On Saturday we visited Lewes, the County Town of East Sussex, seven miles north of and up the Ouse from Newhaven. It's not a rare occurence, as Baz was at school and is now at college there, but it's always a treat. Lewes has to be my favourite town, and I'd live there like a shot if I could afford to. Which few people can. It's trendier than Shoreditch and has more Hampstead Liberals than NW3. You can see people get on the train at Victoria and just know by the way they're dressed that they're going to get off at Lewes. Here is part of the High Street on a normal Saturday morning - not even the week of the Farmers' Market:
Lewes is of course famous for its atavistic and terrifying bonfire celebrations, which I have to admit I've been too cowardly ever to attend. But every November 6th a number of Baz's classmates would turn up with perforated eardrums, missing eyebrows, scorched hair and various interesting holes in their clothes (and occasionally in themselves). Also of late the town has hit the news because of a spate of fairly systematic vigilante action (possibly not unconnected to a more intimate than usual knowledge of explosives) against the town's parking meters.

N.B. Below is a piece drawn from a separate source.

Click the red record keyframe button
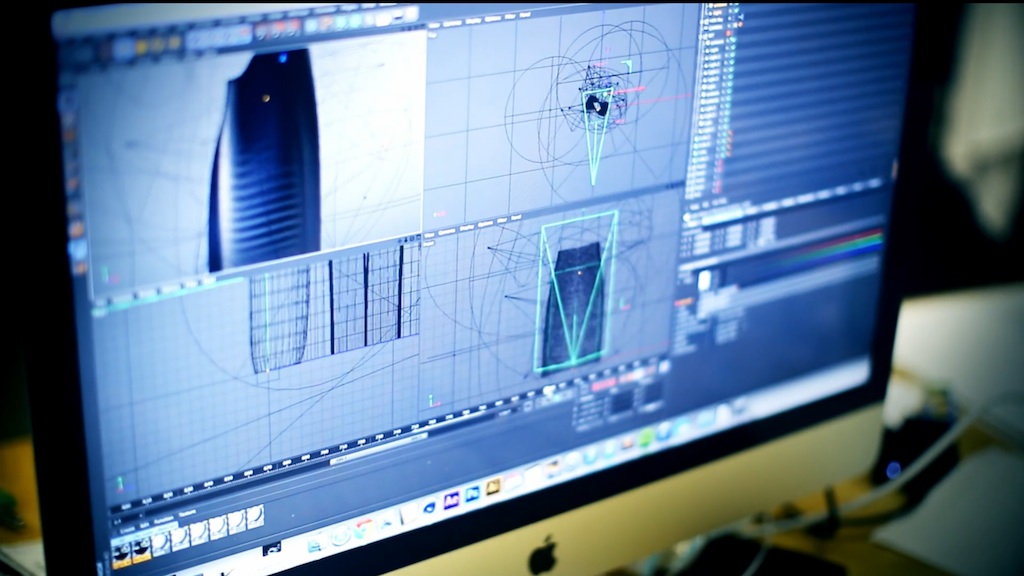This screenshot has width=1024, height=576. click(x=603, y=385)
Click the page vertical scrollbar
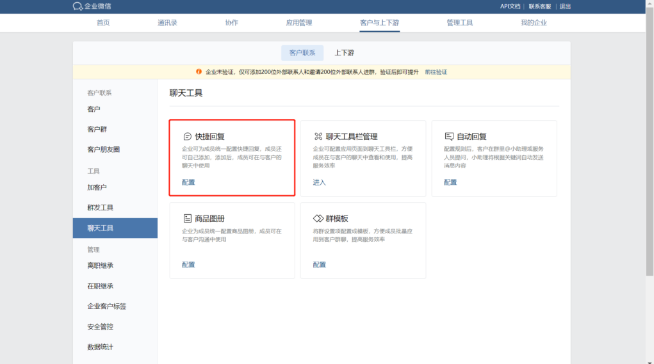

This part of town was very badly hit in the floods of 2000; the Harveys shop in the background of the photo above (white with tiled gable) was inundated to a height of seven or eight feet; many shops have plaques marking the height of the floodwater, usually above the tops of the doors. Hence the new red brick wall around Lewes's most important building (!) the aptly named Bridge Wharf Brewery. That's where the wharf was, when the river was still navigable (and it was navigable from the sea as far as Lewes until a few decades ago). The top photo is the view from the other side of the Cliffe Bridge (from which burning barrels of tar are thrown on Bonfire Night), looking downriver.